一般の天使は知らない、ましてや平和を守る警察さえもあまり知り得なかったことなのに自称牢屋に捕まって逃げて追われている銀時さんがこのことを知っているかのような口ぶりで昨日話していたのだろう?


もしかして銀時さんは私が極上の魂を持っていることを最初から知っていて、私にわざと近づいた。



「頑張ったじゃねェか凛華!」

「おかえり凛華!」

「凛華!」

「凛華ーーーーー!!!!」




今までの優しさなんかは全て極上の魂を得るための目的を果たすためだった?だとしたら今までのは全て嘘?でもなんのために?

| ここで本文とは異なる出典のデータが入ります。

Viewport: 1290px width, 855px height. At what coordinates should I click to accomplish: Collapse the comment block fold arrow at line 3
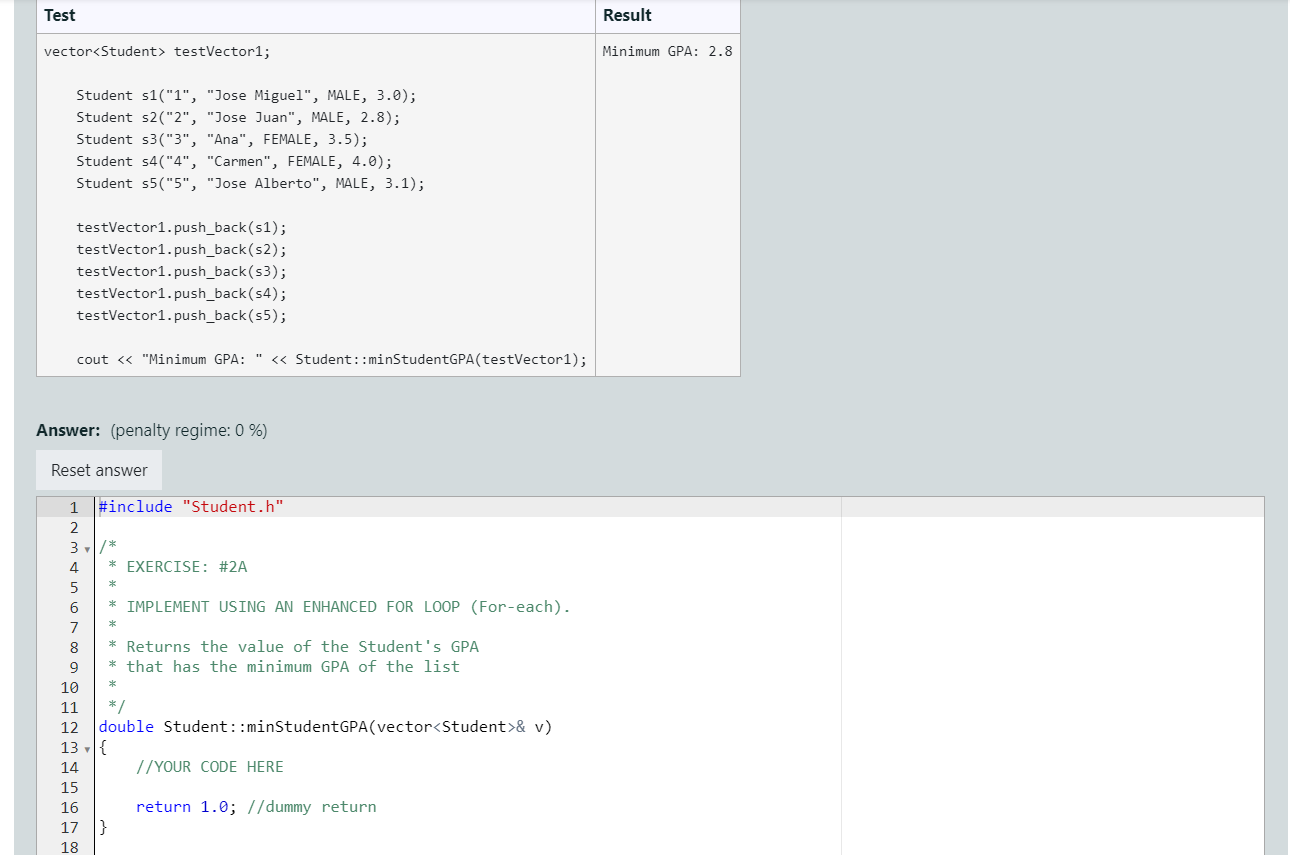88,548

私は一気に血の気が引き、全てを否定したい衝動に駆られた。そんなの嘘だって、絶対違うって誰か安心されてくれるような言葉をください。



「.....総悟、奴は後どれくらいで来そうだ?」

「うーん、ザッと30秒ぐらいですかねィ。」

「ほう、そりゃあ本人に聞いた方が早ェな。」



そう、土方課長が口を開いてニヤリと笑った時だった。



ガチャッ ギィィィ



屋上の重たい扉がゆっくりと開かれた。







信じたくないです



「凛華、とお前らじゃねェか。随分探した。凛華から返信ねェからまた何かあったんじゃねーかと思ったぜ。」

「あっ....、銀時さん...。」

「ちょうどよかった。お前に聞きたいことがあったんだ。」

ニヤリと笑う土方課長に銀時さんはニヤリと笑い返した。